Data-driven decision making often relies on crafting effective policies or interventions. Quantifying the effect of these interventions (real or hypothetical) is a task in the broader field of causal inference. In our modern data-rich world, these causal inference pipelines increasingly include text data, for example, from electronic health records, newspapers, search engine logs, or social media. Yet, at this intersection of natural language processing (NLP) and causal inference, there are still a plethora of open problems.
This talk will focus on several recent advances at this intersection of NLP and causal inference. First, we will explore a case study of estimating the causal effects of peer review policies from publication venues that shift policies from single-blind to double-blind from one year to the next. In this setting, the content of the manuscript is a confounding variable—each year has a different distribution of scientific content which may naturally affect the distribution of reviewer scores. To address this textual confounding, we extend variable ratio nearest neighbor matching to incorporate text embeddings. We compare this matching method to a widely-used causal method of stratified propensity score matching and a baseline of randomly selected matches. We find human judges prefer sampled matches from our method 70% of the time. Second, we will discuss an empirical evaluation approach to causal inference with text data and other high-dimensional covariates. We build on a promising empirical valuation strategy that simplifies evaluation design and uses real data: subsampling randomized controlled trials (RCTs) to create confounded observational datasets while using the average causal effects from the RCTs as ground-truth. We contribute a new sampling algorithm, which we call RCT rejection sampling, and provide theoretical guarantees that causal identification holds in the observational data to allow for valid comparisons to the ground-truth RCT. As a proof of concept, we implement an example evaluation pipeline with a novel, real-world RCT—which we release publicly—consisting of approximately 70k observations and text data as high-dimensional covariates.

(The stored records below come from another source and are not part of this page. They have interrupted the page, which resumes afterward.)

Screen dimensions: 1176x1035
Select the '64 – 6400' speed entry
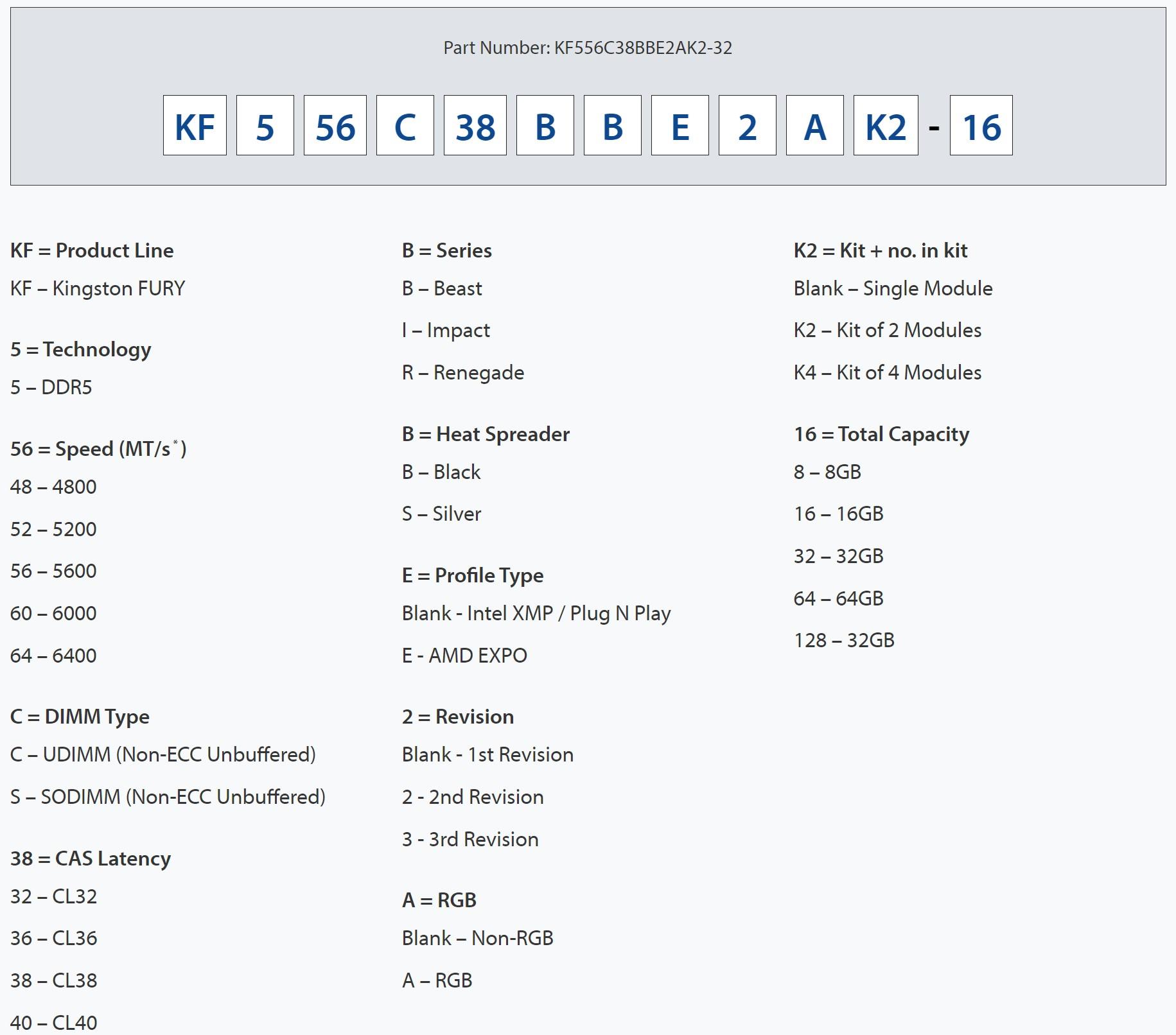(53, 656)
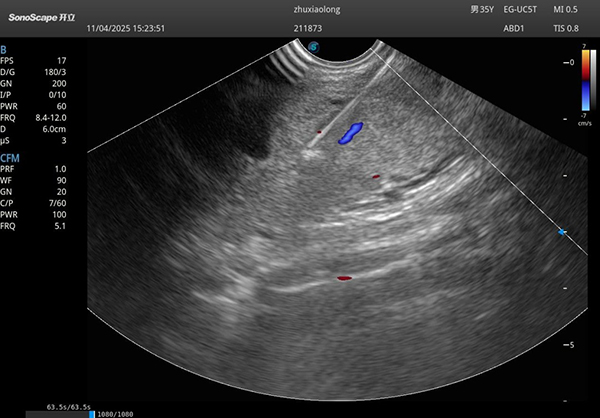The width and height of the screenshot is (600, 418).
Task: Click the lowest red flow spot
Action: (344, 278)
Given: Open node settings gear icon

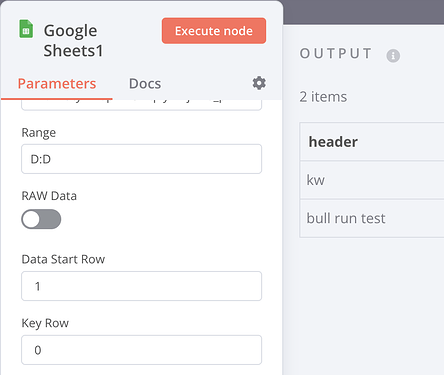Looking at the screenshot, I should (259, 83).
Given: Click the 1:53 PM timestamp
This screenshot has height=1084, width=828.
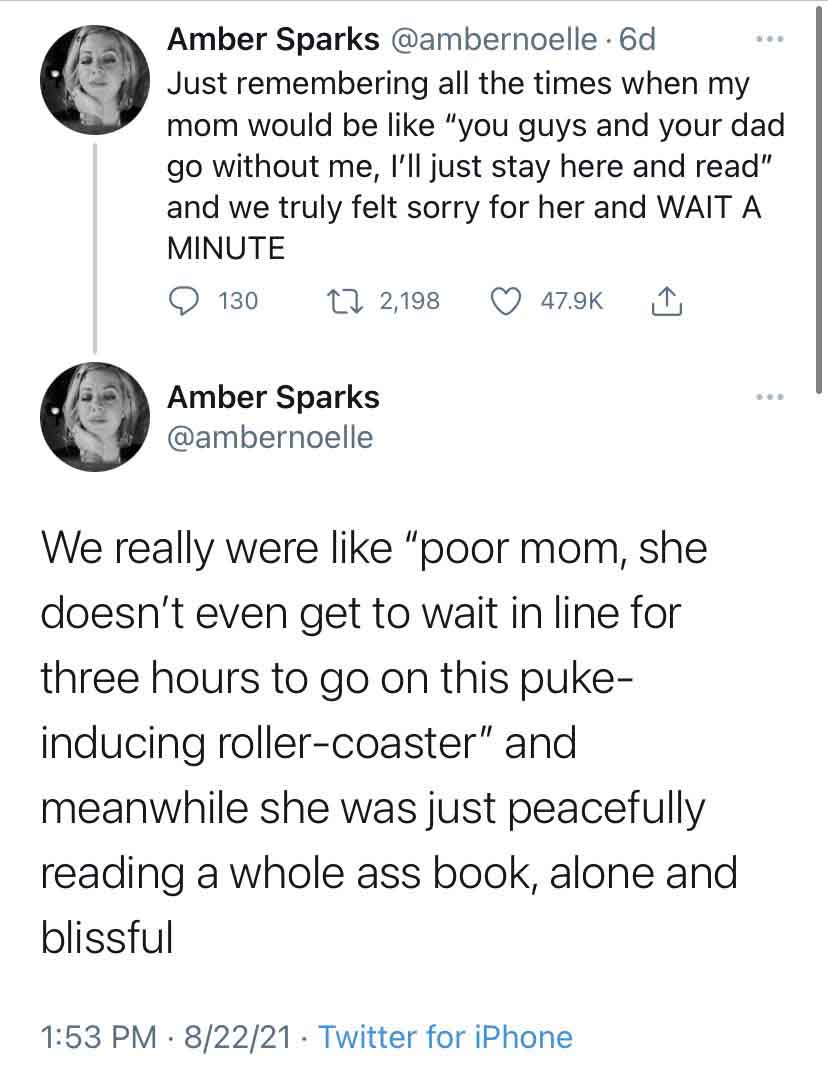Looking at the screenshot, I should [x=99, y=1037].
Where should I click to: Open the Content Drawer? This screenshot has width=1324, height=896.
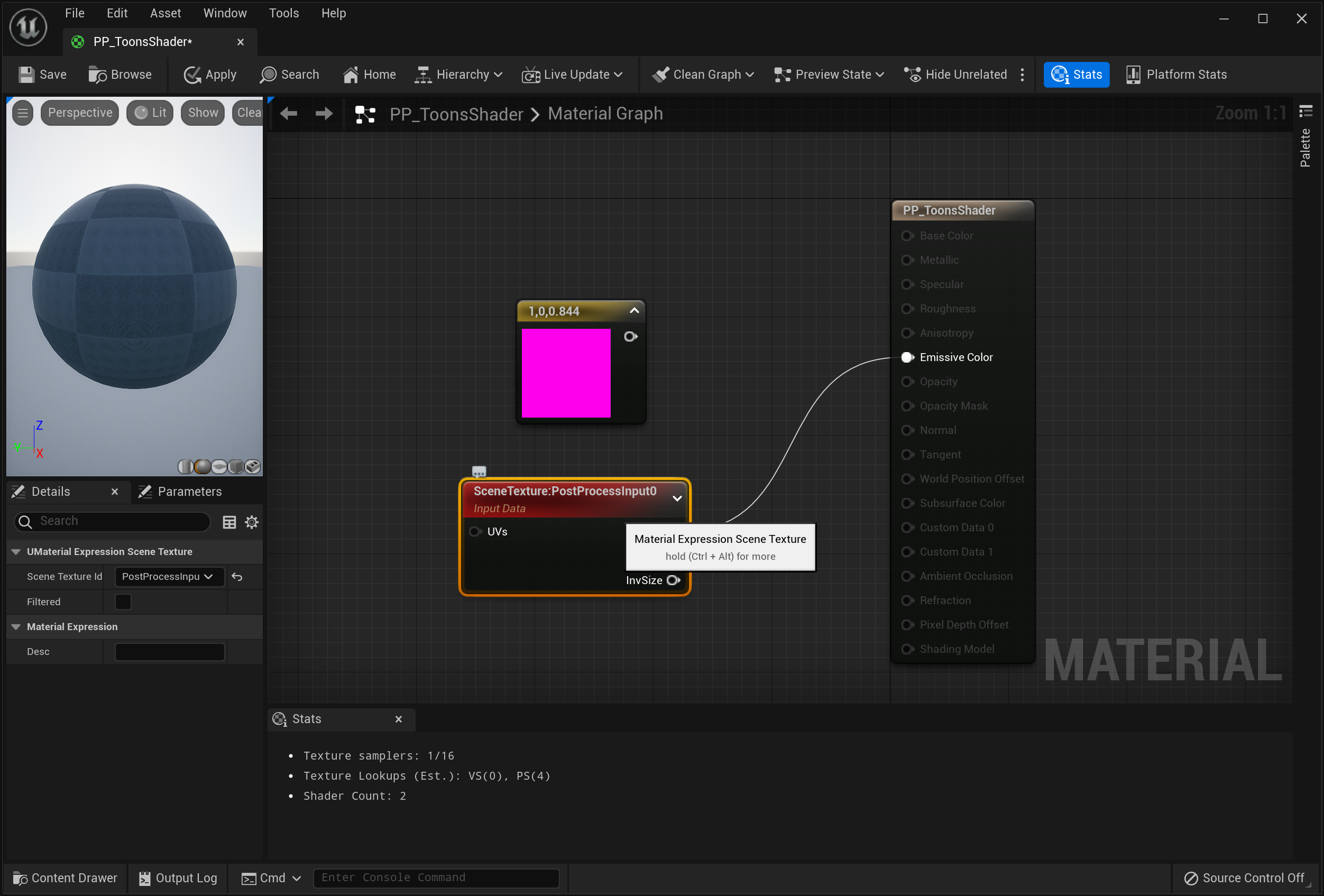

Katherine (Katie) Keith is currently an Assistant Professor of Computer Science at Williams College. Her research interests are at the intersection of natural language processing, computational social science, and causal inference. Previously, she was a Postdoctoral Young Investigator with the Semantic Scholar team at the Allen Institute for Artificial Intelligence, and she graduated with a PhD from the Manning College of Information and Computer Sciences at the University of Massachusetts Amherst. She has been a co-organizer of the First Workshop on Causal Inference and NLP, the NLP+CSS Workshop, and the NLP+CSS 201 Online Tutorial Series. She also hosts the podcast Diaries of Social Data Research and was a recipient of a Bloomberg Data Science PhD fellowship.